The Governor of the Central Bank says the economy should pick up in the second half of the year, but that is "very, very contingent" on the rollout of COVID-19 vaccines and spread of the virus.
However, Gabriel Makhlouf is also warning that historically low interest rates won't last forever.
The financial regulator is currently estimating that domestic economic demand will increase by 2.9% this year, following an estimated decline of around 7.1% last year.
Mr Makhlouf told The Pat Kenny Show the economy is in a better place than it was when the pandemic began.
He said: "We’ve seen manufacturing exports - especially pharmaceutical and medical supplies - do very well. The counterbalance of that is travel tourism and hospitality is suffering the biggest impact.
“As we look forward, we’ve got the added benefit - although it’s still not as good as it could of been - that there’s been a Brexit trade deal.
"As we look forward, and it’s still very uncertain… the fact that the vaccines are coming… we see the picture in the near-term not being very good, but in the second half of the year picking up. But it is very, very contingent on the vaccine rollout and the path of the virus."
To support the various COVID-19 supports, the Government has been borrowing large amounts, taking advantage of favourable borrowing rates.
In terms of interest rates, Mr Makhlouf said they remain 'remarkably low' by historical standards - which is beneficial for governments, businesses and households.
However, he said it's to wrong to "assume that interest rates will stay at these very low levels forever - that’s unlikely".
Nonetheless, he said the Government shouldn't be looking at returning its medium-term debt to sustainable levels "very quickly" - saying it's important to see the country through the current crisis first.
However, it's something that they do need to start thinking about.
He said banks “still have the legacy of the last crisis to work through”, which is one of the reasons why interest rates for house buyers are higher here than other countries.
He said those rates have been coming down, and "will reduce further" over time.
The Central Bank Governor said the fundamental issue around house prices is supply, and therefore more houses need to be built and sold at affordable prices.
Mr Makhlouf also said he wants to see cases involving the payment of business interruption cover by insurers settled as soon as possible.
The Restaurants Association wrote to 12 insurers last week seeking pay-outs to hundreds of business owners in the sector and set a deadline of today.
One of them has now started making payments as the RAI threatens legal action for those who don't.

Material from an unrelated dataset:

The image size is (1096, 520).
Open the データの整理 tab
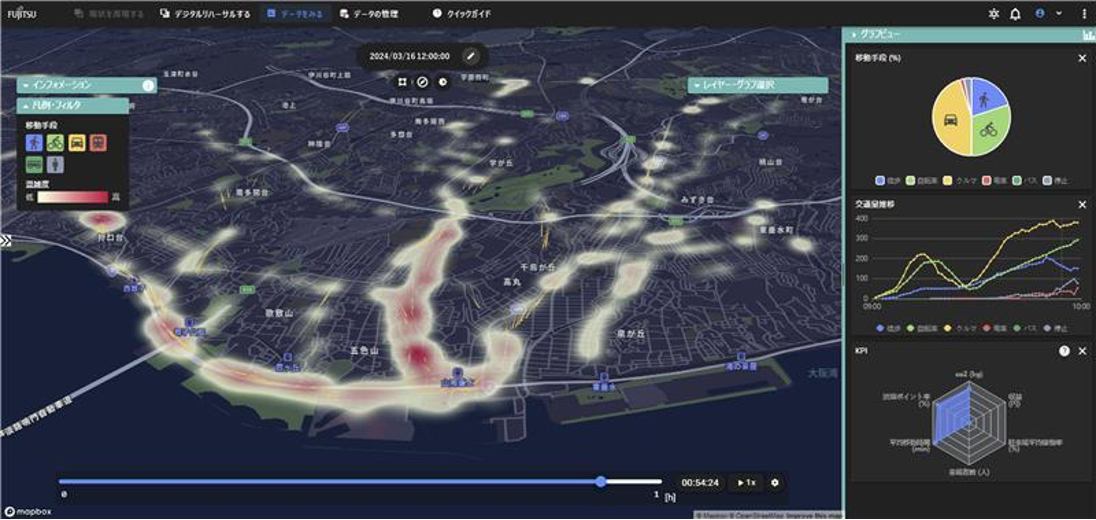(376, 14)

It comes after a court ruled last week that four pub owners should be compensated by their insurer for financial losses incurred as a result of the pandemic.
On the topic of insurance, the Central Bank governor said: “From last March, we’ve been working on this - we identified around 250 different policy wordings involving around 30 firms. We identified around 50 of those 250 wordings… the firms were not applying the policy correctly in our view.
"Around half of the business interruption policies that we are aware of actually don’t have cover for COVID-19 at all… the other half fall into roughly two categories. One category is where cover is only available if COVID-19 happens on the premises of the business… and the other half are slightly different ones where it’s really about the radius to the premises.
“We have arrived at a position… in establishing which policies should be paying, and a number of insurance companies have already gone and done that. Of course there have been some that disagreed with our view and gone to the court."
He said last week's case before the courts involving FDB Insurance was a test case, and the court has now made their decision.
He said: "I now want to see those cases settled as soon as possible - people need to make claims, and claims need to be assessed in the normal way.”
However, he noted that some aspects of the court case still need to be decided.